## DATA FOR THIS TASK

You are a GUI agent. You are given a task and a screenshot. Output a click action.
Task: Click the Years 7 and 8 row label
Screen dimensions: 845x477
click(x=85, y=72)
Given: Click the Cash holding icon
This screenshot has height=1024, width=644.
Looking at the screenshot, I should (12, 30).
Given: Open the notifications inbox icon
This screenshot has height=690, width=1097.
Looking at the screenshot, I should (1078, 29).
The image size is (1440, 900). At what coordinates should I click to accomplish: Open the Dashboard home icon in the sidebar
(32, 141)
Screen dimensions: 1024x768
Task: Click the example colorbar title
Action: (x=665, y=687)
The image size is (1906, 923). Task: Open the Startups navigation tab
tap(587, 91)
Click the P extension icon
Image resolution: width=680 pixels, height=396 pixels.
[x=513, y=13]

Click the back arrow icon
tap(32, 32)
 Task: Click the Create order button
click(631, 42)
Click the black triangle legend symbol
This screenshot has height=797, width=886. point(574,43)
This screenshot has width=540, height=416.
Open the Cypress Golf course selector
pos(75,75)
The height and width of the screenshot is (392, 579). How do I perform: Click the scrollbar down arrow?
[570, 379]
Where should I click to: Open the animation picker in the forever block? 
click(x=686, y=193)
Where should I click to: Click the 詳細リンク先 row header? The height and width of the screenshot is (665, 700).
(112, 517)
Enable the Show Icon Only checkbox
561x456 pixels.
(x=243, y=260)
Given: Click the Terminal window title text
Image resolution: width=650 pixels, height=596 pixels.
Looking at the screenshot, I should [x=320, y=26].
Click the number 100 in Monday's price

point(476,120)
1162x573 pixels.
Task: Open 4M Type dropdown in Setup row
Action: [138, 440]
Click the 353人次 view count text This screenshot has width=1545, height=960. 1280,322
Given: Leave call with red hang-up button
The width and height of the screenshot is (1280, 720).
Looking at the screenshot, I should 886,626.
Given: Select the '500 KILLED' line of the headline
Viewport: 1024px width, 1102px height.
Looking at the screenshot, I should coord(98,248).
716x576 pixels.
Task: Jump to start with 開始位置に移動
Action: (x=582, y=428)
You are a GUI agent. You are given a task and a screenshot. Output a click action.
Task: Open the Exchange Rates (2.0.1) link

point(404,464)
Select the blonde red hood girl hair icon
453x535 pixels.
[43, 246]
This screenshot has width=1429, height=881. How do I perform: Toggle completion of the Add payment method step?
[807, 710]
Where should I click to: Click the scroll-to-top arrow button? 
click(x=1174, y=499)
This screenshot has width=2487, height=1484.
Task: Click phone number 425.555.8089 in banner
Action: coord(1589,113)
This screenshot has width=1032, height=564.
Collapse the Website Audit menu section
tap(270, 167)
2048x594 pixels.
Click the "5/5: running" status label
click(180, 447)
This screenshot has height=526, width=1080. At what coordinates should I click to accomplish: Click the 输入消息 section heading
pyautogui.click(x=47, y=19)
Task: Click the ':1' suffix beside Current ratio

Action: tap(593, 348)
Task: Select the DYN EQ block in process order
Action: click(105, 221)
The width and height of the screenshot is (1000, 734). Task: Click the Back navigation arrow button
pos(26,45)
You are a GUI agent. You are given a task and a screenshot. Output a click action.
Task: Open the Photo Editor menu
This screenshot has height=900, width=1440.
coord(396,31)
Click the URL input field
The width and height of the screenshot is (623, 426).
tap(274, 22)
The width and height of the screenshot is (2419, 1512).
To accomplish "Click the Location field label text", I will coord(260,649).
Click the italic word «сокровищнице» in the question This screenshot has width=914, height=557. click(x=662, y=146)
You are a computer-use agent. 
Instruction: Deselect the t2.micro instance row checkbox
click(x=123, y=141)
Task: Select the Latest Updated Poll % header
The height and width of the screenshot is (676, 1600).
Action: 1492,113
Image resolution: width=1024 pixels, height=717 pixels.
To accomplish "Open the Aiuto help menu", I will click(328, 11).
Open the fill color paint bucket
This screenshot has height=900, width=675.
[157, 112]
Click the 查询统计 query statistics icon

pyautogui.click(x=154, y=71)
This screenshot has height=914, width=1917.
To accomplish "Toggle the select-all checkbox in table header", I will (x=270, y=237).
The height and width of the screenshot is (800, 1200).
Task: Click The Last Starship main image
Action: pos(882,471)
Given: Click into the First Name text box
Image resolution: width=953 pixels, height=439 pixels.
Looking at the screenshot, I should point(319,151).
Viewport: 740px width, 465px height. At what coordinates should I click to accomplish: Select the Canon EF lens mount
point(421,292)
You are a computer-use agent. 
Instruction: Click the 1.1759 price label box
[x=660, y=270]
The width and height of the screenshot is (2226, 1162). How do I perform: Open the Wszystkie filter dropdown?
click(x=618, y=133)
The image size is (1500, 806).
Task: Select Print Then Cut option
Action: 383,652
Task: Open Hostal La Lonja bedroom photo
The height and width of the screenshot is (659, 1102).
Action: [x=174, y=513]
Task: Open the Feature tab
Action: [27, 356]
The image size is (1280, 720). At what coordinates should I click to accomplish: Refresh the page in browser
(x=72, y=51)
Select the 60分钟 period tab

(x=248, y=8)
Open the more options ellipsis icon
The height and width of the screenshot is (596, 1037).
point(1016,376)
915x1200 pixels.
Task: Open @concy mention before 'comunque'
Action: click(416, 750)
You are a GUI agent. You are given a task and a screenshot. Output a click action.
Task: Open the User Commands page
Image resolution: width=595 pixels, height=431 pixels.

## PROBLEM DESCRIPTION
Transcribe the material exactly as it reads.

## EXERCISE SOLUTION
You are a GUI agent. You are given a task and a screenshot. Output a click action.
Task: Click the Years 7 and 8 row label
Screen dimensions: 845x477
click(x=85, y=72)
Given: Click the Cash holding icon
This screenshot has height=1024, width=644.
Looking at the screenshot, I should (12, 30).
Given: Open the notifications inbox icon
This screenshot has height=690, width=1097.
Looking at the screenshot, I should (1078, 29).
The image size is (1440, 900). At what coordinates should I click to accomplish: Open the Dashboard home icon in the sidebar
(32, 141)
Screen dimensions: 1024x768
Task: Click the example colorbar title
Action: (x=665, y=687)
The image size is (1906, 923). Task: Open the Startups navigation tab
tap(587, 91)
Click the P extension icon
Image resolution: width=680 pixels, height=396 pixels.
[x=513, y=13]

Click the back arrow icon
tap(32, 32)
 Task: Click the Create order button
click(631, 42)
Click the black triangle legend symbol
This screenshot has height=797, width=886. point(574,43)
This screenshot has width=540, height=416.
Open the Cypress Golf course selector
pos(75,75)
The height and width of the screenshot is (392, 579). How do I perform: Click the scrollbar down arrow?
[570, 379]
Where should I click to: Open the animation picker in the forever block? 
click(x=686, y=193)
Where should I click to: Click the 詳細リンク先 row header? The height and width of the screenshot is (665, 700).
(112, 517)
Enable the Show Icon Only checkbox
561x456 pixels.
(x=243, y=260)
Given: Click the Terminal window title text
Image resolution: width=650 pixels, height=596 pixels.
Looking at the screenshot, I should [x=320, y=26].
Click the number 100 in Monday's price

point(476,120)
1162x573 pixels.
Task: Open 4M Type dropdown in Setup row
Action: [138, 440]
Click the 353人次 view count text This screenshot has width=1545, height=960. 1280,322
Given: Leave call with red hang-up button
The width and height of the screenshot is (1280, 720).
Looking at the screenshot, I should 886,626.
Given: Select the '500 KILLED' line of the headline
Viewport: 1024px width, 1102px height.
Looking at the screenshot, I should coord(98,248).
716x576 pixels.
Task: Jump to start with 開始位置に移動
Action: (x=582, y=428)
You are a GUI agent. You are given a task and a screenshot. Output a click action.
Task: Open the Exchange Rates (2.0.1) link

point(404,464)
Select the blonde red hood girl hair icon
453x535 pixels.
[43, 246]
This screenshot has width=1429, height=881. How do I perform: Toggle completion of the Add payment method step?
[807, 710]
Where should I click to: Click the scroll-to-top arrow button? 
click(x=1174, y=499)
This screenshot has width=2487, height=1484.
Task: Click phone number 425.555.8089 in banner
Action: coord(1589,113)
This screenshot has width=1032, height=564.
Collapse the Website Audit menu section
tap(270, 167)
2048x594 pixels.
Click the "5/5: running" status label
click(180, 447)
This screenshot has height=526, width=1080. At what coordinates should I click to accomplish: Click the 输入消息 section heading
pyautogui.click(x=47, y=19)
Task: Click the ':1' suffix beside Current ratio

Action: tap(593, 348)
Task: Select the DYN EQ block in process order
Action: click(105, 221)
The width and height of the screenshot is (1000, 734). Task: Click the Back navigation arrow button
pos(26,45)
You are a GUI agent. You are given a task and a screenshot. Output a click action.
Task: Open the Photo Editor menu
This screenshot has height=900, width=1440.
coord(396,31)
Click the URL input field
The width and height of the screenshot is (623, 426).
tap(274, 22)
The width and height of the screenshot is (2419, 1512).
To accomplish "Click the Location field label text", I will coord(260,649).
Click the italic word «сокровищнице» in the question This screenshot has width=914, height=557. click(x=662, y=146)
You are a computer-use agent. 
Instruction: Deselect the t2.micro instance row checkbox
click(x=123, y=141)
Task: Select the Latest Updated Poll % header
The height and width of the screenshot is (676, 1600).
Action: 1492,113
Image resolution: width=1024 pixels, height=717 pixels.
To accomplish "Open the Aiuto help menu", I will click(328, 11).
Open the fill color paint bucket
This screenshot has height=900, width=675.
[157, 112]
Click the 查询统计 query statistics icon

pyautogui.click(x=154, y=71)
This screenshot has height=914, width=1917.
To accomplish "Toggle the select-all checkbox in table header", I will (x=270, y=237).
The height and width of the screenshot is (800, 1200).
Task: Click The Last Starship main image
Action: pos(882,471)
Given: Click into the First Name text box
Image resolution: width=953 pixels, height=439 pixels.
Looking at the screenshot, I should point(319,151).
Viewport: 740px width, 465px height. At what coordinates should I click to accomplish: Select the Canon EF lens mount
point(421,292)
You are a computer-use agent. 
Instruction: Click the 1.1759 price label box
[x=660, y=270]
The width and height of the screenshot is (2226, 1162). How do I perform: Open the Wszystkie filter dropdown?
click(x=618, y=133)
The image size is (1500, 806).
Task: Select Print Then Cut option
Action: 383,652
Task: Open Hostal La Lonja bedroom photo
The height and width of the screenshot is (659, 1102).
Action: [x=174, y=513]
Task: Open the Feature tab
Action: [27, 356]
The image size is (1280, 720). At what coordinates should I click to accomplish: Refresh the page in browser
(x=72, y=51)
Select the 60分钟 period tab

(x=248, y=8)
Open the more options ellipsis icon
The height and width of the screenshot is (596, 1037).
point(1016,376)
915x1200 pixels.
Task: Open @concy mention before 'comunque'
Action: click(416, 750)
You are a GUI agent. You are given a task and a screenshot. Output a click action.
Task: Open the User Commands page
Image resolution: width=595 pixels, height=431 pixels.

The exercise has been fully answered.